### TASK GOAL
Reproduce the lines between the line holding "This screenshot has height=252, width=329." and the line holding "Action: [x=456, y=194]", inclusive.

(Raw records)
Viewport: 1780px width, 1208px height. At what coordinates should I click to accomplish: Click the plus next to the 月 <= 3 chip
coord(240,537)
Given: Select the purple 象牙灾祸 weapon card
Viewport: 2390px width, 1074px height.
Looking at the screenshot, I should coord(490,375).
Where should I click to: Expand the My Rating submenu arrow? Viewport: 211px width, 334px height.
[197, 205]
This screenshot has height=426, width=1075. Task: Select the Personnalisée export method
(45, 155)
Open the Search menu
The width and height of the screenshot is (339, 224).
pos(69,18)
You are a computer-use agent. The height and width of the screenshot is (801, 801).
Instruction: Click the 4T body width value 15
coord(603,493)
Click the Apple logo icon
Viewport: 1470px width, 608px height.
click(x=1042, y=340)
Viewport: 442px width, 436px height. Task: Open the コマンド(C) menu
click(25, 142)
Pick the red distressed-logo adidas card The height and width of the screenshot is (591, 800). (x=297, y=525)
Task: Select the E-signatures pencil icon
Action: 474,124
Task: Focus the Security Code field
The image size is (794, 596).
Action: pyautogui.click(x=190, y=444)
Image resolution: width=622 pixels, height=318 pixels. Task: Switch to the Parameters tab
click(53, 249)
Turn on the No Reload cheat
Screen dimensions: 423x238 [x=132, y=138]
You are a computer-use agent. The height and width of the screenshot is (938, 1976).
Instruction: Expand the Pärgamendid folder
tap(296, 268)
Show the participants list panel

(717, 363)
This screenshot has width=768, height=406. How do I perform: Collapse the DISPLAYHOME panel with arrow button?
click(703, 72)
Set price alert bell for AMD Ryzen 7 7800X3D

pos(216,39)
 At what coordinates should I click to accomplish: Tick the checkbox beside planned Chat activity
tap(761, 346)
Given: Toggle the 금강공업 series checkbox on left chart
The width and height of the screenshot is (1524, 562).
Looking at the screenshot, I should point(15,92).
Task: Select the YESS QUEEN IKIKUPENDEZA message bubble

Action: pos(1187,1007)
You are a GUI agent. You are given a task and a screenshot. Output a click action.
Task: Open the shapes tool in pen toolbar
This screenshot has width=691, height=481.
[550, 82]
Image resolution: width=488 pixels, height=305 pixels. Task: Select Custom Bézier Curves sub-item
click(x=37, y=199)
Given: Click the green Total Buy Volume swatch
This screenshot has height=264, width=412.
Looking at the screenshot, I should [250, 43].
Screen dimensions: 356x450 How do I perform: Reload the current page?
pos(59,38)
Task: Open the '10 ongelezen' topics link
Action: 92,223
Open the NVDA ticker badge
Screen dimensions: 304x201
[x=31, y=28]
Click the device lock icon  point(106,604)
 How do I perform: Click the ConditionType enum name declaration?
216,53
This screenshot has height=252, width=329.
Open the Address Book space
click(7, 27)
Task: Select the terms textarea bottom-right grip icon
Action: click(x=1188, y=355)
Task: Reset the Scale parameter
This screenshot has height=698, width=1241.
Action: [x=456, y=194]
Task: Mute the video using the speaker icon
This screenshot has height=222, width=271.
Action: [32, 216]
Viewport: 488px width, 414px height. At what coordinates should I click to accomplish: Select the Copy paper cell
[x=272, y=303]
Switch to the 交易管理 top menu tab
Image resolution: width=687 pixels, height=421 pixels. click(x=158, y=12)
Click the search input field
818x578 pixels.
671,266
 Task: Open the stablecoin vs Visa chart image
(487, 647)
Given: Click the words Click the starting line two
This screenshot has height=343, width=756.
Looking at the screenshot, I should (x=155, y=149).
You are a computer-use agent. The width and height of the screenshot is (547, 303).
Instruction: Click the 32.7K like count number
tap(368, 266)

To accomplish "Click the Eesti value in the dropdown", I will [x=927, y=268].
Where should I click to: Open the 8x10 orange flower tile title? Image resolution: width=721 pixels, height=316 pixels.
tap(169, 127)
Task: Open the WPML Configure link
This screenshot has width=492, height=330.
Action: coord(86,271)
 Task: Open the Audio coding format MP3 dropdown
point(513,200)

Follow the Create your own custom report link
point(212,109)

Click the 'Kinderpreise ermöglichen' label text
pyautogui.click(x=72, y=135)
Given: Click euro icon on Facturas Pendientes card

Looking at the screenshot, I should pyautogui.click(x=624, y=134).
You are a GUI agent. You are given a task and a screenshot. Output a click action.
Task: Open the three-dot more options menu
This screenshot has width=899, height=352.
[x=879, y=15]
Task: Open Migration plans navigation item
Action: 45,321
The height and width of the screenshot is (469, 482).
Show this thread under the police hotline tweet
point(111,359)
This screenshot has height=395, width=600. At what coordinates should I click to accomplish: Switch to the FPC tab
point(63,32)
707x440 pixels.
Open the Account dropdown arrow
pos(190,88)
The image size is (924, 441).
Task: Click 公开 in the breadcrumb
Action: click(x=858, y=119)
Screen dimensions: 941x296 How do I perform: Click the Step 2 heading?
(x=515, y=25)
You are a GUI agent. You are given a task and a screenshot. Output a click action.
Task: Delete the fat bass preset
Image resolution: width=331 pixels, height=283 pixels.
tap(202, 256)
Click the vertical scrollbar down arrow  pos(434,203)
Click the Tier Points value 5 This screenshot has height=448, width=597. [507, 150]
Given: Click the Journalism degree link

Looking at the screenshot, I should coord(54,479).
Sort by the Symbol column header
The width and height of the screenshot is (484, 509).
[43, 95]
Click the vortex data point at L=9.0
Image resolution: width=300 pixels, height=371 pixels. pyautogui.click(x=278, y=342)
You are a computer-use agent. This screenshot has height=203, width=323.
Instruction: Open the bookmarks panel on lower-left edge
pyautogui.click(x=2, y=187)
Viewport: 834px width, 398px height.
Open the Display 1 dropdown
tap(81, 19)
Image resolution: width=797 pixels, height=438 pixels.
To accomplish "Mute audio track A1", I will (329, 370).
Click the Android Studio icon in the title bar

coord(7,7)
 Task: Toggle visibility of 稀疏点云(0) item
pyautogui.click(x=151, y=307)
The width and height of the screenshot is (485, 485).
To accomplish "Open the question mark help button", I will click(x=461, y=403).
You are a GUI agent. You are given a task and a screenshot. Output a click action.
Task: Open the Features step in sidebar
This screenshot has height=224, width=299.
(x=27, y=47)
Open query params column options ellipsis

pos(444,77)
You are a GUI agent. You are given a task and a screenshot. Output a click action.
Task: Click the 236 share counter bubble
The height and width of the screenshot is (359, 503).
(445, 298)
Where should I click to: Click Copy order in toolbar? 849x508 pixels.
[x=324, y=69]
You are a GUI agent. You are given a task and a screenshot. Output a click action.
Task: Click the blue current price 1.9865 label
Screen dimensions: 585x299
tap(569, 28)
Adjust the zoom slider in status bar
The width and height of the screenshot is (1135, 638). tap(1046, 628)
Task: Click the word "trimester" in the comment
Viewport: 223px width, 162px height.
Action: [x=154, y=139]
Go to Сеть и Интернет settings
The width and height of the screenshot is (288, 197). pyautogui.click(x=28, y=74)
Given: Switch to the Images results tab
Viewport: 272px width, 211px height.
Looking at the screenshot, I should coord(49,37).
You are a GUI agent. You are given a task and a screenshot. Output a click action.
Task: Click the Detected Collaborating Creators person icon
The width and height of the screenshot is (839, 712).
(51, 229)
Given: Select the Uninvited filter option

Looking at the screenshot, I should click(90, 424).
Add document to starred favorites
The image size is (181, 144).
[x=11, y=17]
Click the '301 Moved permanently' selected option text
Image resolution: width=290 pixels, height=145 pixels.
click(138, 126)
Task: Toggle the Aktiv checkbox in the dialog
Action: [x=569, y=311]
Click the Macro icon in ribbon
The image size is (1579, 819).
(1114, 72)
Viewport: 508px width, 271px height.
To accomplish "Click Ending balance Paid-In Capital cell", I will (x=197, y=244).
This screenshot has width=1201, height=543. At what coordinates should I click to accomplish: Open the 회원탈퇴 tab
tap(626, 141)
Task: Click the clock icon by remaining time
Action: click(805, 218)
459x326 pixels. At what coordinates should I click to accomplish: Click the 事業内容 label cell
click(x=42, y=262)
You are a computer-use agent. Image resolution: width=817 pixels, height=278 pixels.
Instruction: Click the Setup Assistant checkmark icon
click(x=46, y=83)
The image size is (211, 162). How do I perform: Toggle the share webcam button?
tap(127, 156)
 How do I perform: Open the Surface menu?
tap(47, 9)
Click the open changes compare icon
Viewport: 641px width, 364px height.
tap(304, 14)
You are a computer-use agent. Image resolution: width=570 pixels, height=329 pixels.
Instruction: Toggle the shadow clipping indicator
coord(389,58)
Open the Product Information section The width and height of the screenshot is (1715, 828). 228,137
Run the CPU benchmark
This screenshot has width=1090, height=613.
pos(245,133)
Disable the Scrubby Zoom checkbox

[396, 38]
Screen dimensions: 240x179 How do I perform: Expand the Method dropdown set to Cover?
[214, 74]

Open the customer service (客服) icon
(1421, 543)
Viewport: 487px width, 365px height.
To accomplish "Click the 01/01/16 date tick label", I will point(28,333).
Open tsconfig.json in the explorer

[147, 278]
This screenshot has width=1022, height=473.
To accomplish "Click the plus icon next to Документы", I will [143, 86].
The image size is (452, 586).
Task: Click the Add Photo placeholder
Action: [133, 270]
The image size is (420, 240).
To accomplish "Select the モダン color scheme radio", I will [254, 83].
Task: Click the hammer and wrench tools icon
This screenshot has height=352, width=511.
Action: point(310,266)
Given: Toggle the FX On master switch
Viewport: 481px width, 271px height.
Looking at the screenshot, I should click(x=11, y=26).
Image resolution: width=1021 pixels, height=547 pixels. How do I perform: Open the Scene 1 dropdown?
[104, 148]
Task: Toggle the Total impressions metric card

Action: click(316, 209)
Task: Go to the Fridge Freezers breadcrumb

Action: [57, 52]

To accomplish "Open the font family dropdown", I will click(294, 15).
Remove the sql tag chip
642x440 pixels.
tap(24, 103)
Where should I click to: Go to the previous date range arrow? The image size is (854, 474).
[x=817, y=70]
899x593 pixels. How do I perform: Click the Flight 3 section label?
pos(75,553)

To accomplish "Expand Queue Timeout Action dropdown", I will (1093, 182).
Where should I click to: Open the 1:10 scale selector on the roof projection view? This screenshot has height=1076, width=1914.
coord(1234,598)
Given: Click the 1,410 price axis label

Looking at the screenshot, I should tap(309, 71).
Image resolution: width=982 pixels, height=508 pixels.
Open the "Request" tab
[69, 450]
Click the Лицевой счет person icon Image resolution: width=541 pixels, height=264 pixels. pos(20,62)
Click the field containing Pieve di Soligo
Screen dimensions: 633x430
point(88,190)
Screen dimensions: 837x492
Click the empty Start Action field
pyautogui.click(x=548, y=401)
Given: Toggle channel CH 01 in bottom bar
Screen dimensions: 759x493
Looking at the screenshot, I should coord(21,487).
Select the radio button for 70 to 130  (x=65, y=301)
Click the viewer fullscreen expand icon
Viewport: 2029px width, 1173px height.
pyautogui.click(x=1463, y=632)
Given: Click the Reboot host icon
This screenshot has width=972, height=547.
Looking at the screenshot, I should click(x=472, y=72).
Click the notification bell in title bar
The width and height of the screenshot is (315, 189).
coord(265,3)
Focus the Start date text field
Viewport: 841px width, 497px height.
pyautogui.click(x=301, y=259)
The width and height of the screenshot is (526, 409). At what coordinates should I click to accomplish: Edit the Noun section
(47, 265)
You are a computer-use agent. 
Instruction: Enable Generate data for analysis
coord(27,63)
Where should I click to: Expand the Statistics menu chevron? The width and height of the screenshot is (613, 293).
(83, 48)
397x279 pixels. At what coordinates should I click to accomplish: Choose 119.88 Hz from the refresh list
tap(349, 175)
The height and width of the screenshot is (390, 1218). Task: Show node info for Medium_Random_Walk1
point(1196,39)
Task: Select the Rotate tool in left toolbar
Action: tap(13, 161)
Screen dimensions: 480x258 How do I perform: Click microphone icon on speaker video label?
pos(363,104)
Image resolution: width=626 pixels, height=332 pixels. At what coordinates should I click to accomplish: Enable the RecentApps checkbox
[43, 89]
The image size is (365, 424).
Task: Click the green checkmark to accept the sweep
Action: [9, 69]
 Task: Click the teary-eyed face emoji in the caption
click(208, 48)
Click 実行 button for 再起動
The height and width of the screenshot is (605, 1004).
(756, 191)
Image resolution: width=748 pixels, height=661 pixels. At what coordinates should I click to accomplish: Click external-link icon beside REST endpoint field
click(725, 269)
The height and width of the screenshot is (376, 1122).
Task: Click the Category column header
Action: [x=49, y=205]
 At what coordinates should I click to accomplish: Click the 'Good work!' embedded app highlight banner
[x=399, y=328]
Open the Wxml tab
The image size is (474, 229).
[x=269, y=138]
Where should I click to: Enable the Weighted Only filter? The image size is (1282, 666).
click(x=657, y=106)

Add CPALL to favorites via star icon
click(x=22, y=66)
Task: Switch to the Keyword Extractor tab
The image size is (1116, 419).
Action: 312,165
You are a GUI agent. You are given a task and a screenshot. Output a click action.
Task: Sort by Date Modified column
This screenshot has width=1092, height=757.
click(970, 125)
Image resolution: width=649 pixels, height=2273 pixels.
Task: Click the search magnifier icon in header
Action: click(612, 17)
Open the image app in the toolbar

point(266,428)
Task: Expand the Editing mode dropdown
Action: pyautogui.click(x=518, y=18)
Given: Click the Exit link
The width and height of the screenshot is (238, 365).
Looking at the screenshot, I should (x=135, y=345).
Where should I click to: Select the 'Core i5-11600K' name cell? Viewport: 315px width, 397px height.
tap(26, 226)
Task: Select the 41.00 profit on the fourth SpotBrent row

### TASK RESULT
This screenshot has height=252, width=329.
Open the Address Book space
click(7, 27)
Task: Select the terms textarea bottom-right grip icon
Action: click(x=1188, y=355)
Task: Reset the Scale parameter
This screenshot has height=698, width=1241.
Action: [x=456, y=194]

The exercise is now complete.